Monday, October 13, 2014

Annie's Song

I had only a month or two to go before being awarded the bachelor’s degree that would unlock every door and melt every maiden’s heart, but for the time being, I was a boy without a girlfriend. Then I ran into Annie S— on the steps of the big library, and was flabbergasted by her apparent receptivity to the idea of our becoming a romantic pair. I had known (of) her two years before, when we both inhabited a particular residence hall in which she was known for her wonderful huge breasts, and for her oddly named and very territorial boyfriend, who seemed to be everything I was not — handsome, virile, athletic, self-assured. Within a few minutes of ascertaining that she didn’t regard me as a frightful dweeb in spite of my wire-rim glasses and wispy moustache, we were up in one of the library’s cubicles, kissing and, well, petting, with sufficient enthusiasm to annoy the scholars on either side.

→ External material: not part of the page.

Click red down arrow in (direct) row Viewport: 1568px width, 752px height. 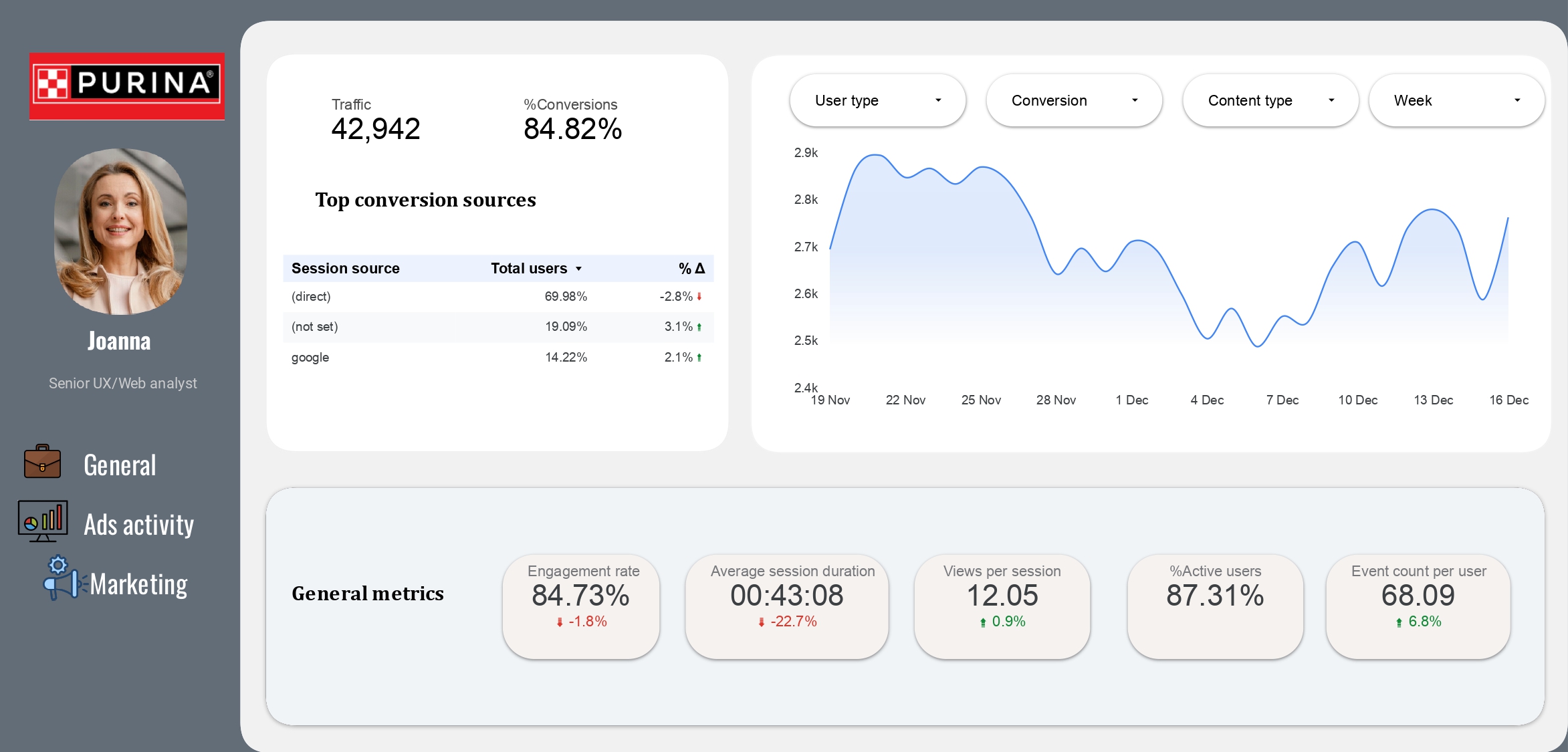[x=699, y=296]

She moved in with me, into my grotty, soulless little one-bedroom apartment on Federal Avenue in West Los Angeles. (If ever a street’s name accurately conveyed its charmlessness!) I had an actual…old lady. I felt like a real boy!

I was already reviewing concerts for the Los Angeles Times, and began taking her with me. She was forever marveling at how wonderfully a band’s singer and principal instrumentalist complimented each other. I rarely agreed with her, but her sensitivity to musical sympathy inspired me to listen with particular interest to the newly released first Joe Cocker album, and to note that on one track guest Jimmy Page couldn’t possibly have heard Joe’s vocal before he recorded his guitar solo. Now it can be told: the great man’s resentment predated my disliking the first Led Zeppelin album in the pages of Rolling Stone!

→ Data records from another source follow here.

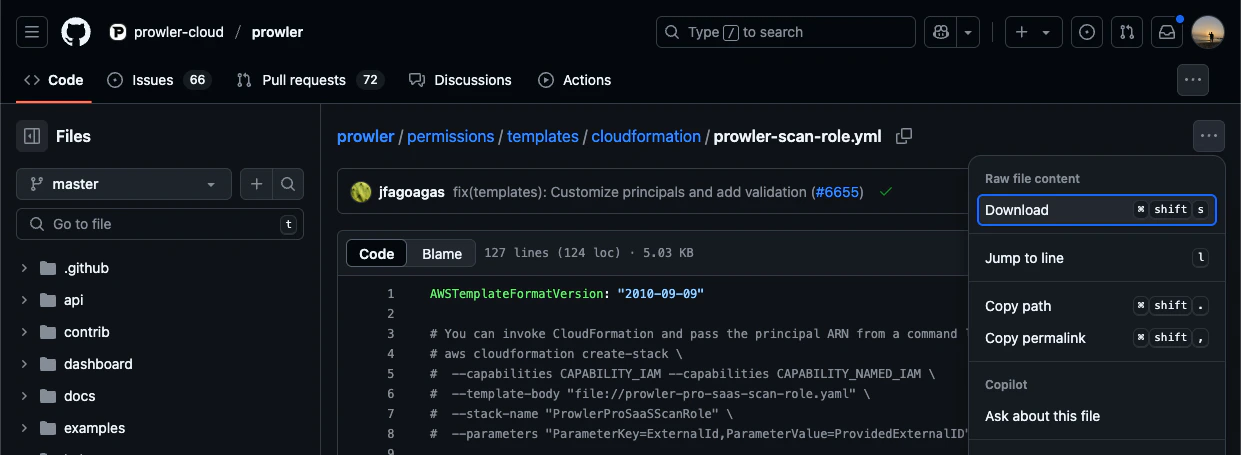Open the hamburger navigation menu

pos(32,32)
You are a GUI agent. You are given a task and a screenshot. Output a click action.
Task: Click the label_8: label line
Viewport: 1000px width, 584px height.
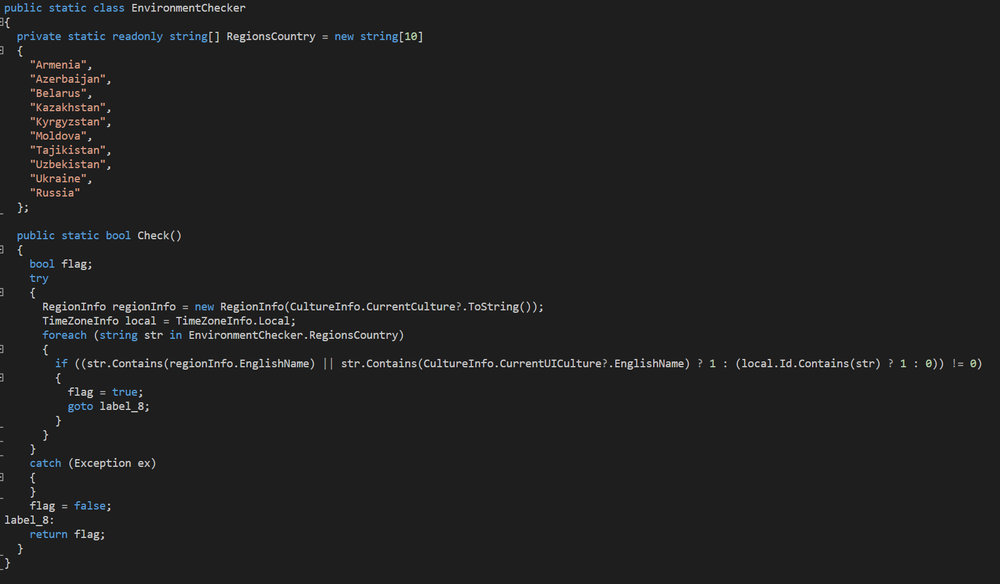(x=29, y=520)
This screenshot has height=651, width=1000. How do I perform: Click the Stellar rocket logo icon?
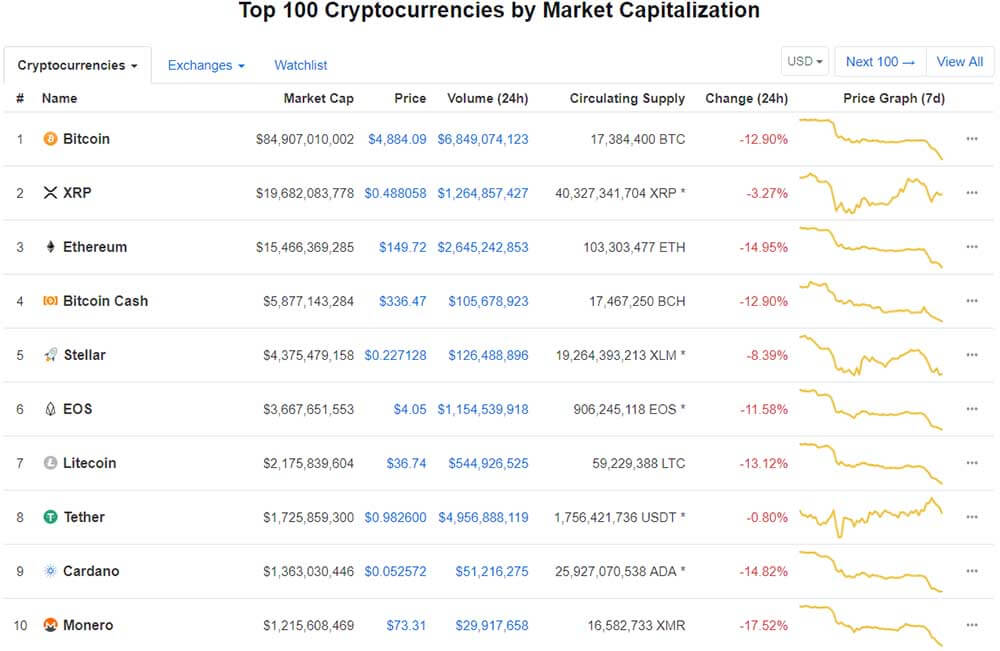pyautogui.click(x=50, y=355)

Our sex was lousy in spite of her having a pair of black leather panties that I found quite wonderful. She’d get on top and bounce up and down on me with grim determination that she seemed to intend to be mistaken for lack of inhibition. Nonetheless, the night she didn’t come home from her waitressing job in Venice was one of the worst of my life, and shattered my heart so badly that it was a wonder I managed to take and pass the last final exams of my life. And then it got worse. When she came by to retrieve her stuff, she admitted that she didn’t really feel much beyond remorse. A few years later, I’d work that into my song “Brokenhearted Reggae.” She says it’s too hard. She’d rather discard everything that we’ve built [not, of course, that we’d built much in three weeks, but: poetic license!] When I feel the same, how can she claim all that she feels is guilt?

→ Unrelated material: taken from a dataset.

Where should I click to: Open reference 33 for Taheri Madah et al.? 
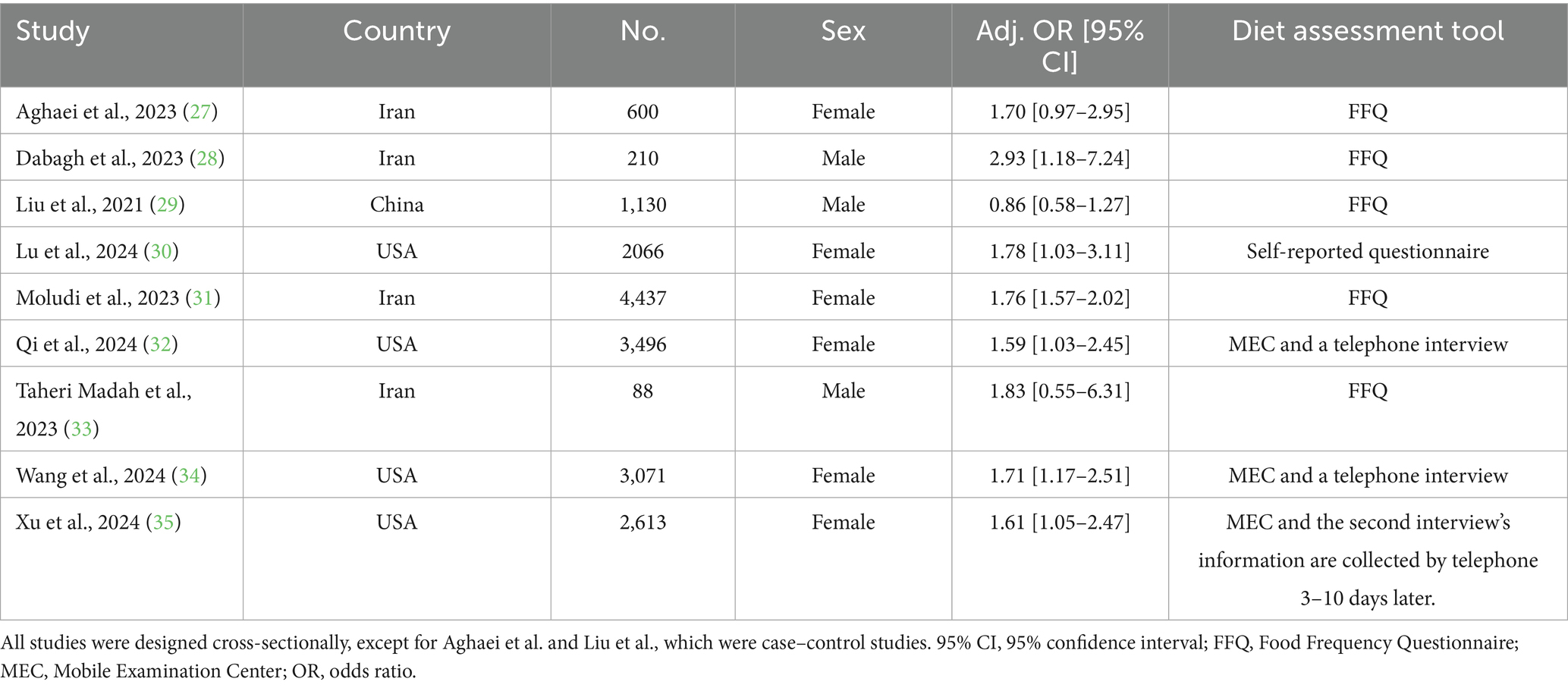[x=81, y=429]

I ascertained six years later while in the Bay Area on business that she was waitressing at a hip bistro in Marin County, and dropped in on her without warning. I’d repudiated the dweebishness of the last of my college days and entered my rock dreamboat phase since we’d last seen each other, and she very much liked the idea of our getting together that evening, perhaps for some grimly determined coitus. But then she had to excuse herself to attend to one of her tables, and Mr. Dylan’s fervently vindictive “Positively Fourth Street” began to play, and I thought to myself, “They’re playing our song!” My walking out of the restaurant with her imploring me in vain to come back felt somehow true, somehow deserved, though I won’t deny that thoughts of her wonderful breasts and black leather panties inspired some spirited masturbation that lonely night in my Miyako bathtub.